» EXERCISE OBJECTIVE: Print the listing below a second time, exactly, and omit its images.

» DATA SUPPLIED:

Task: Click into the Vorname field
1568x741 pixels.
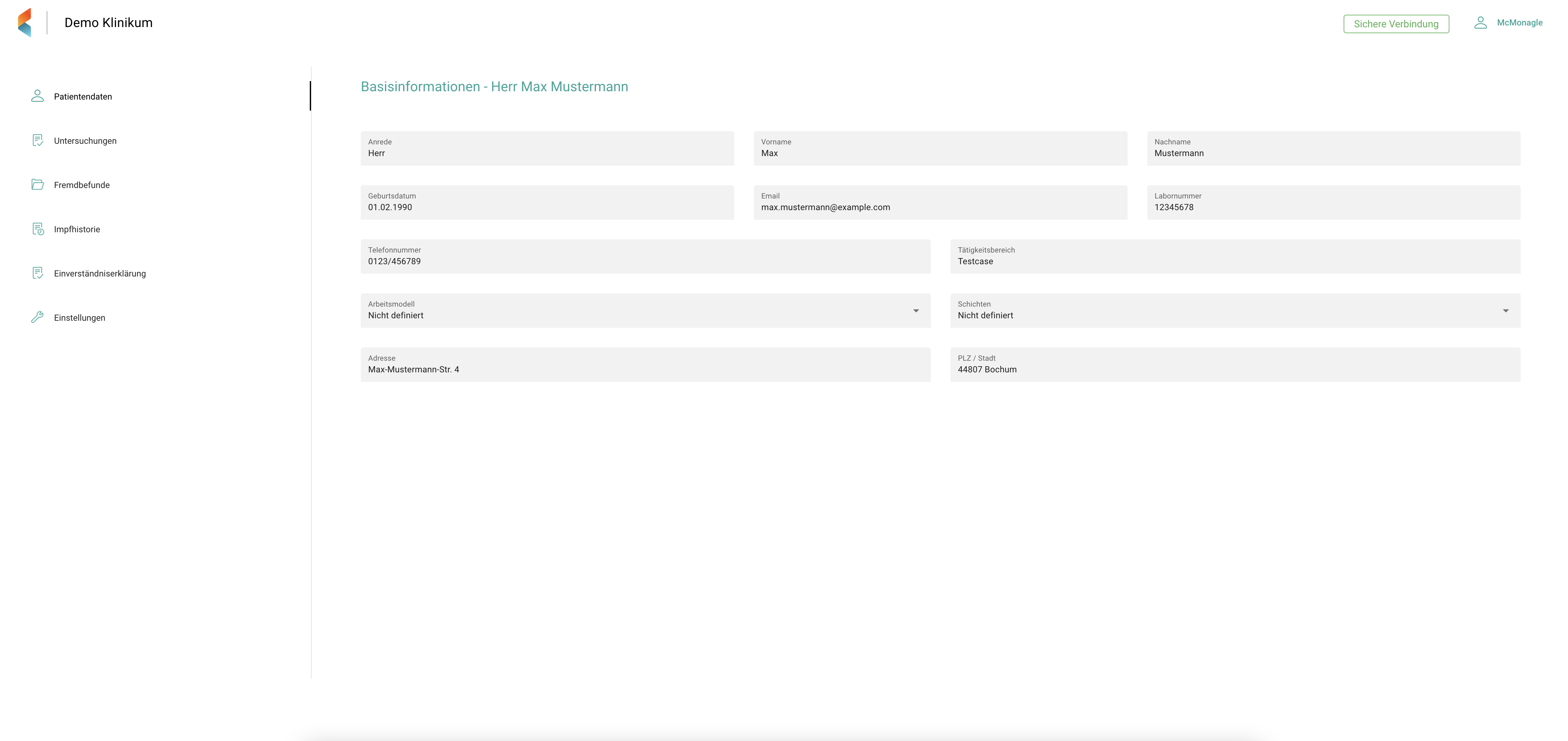Action: click(940, 153)
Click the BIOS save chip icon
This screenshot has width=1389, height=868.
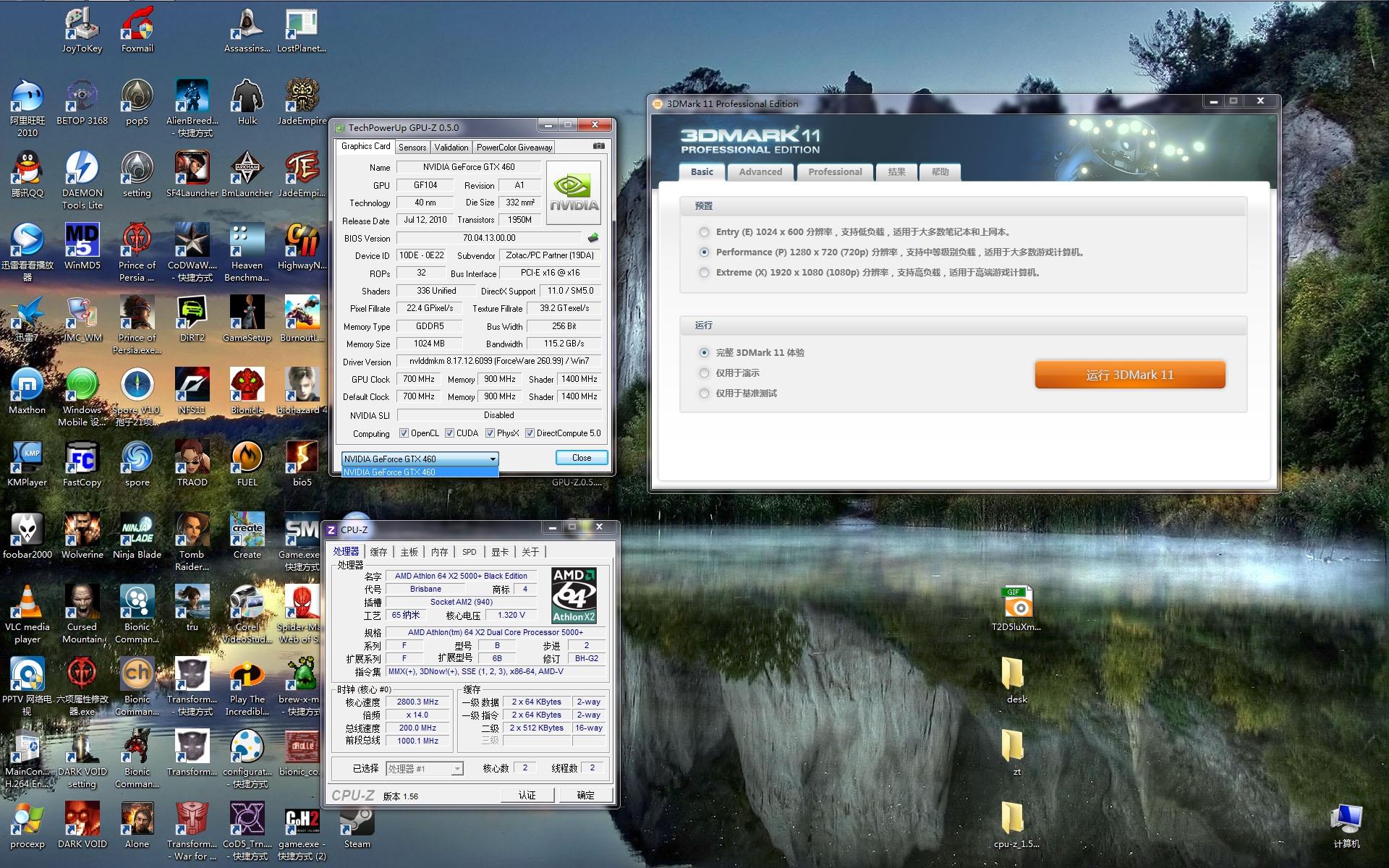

» EXPECTED OUTPUT:
Task: Click into the Vorname field
1568x741 pixels.
Action: click(940, 153)
Click the BIOS save chip icon
This screenshot has width=1389, height=868.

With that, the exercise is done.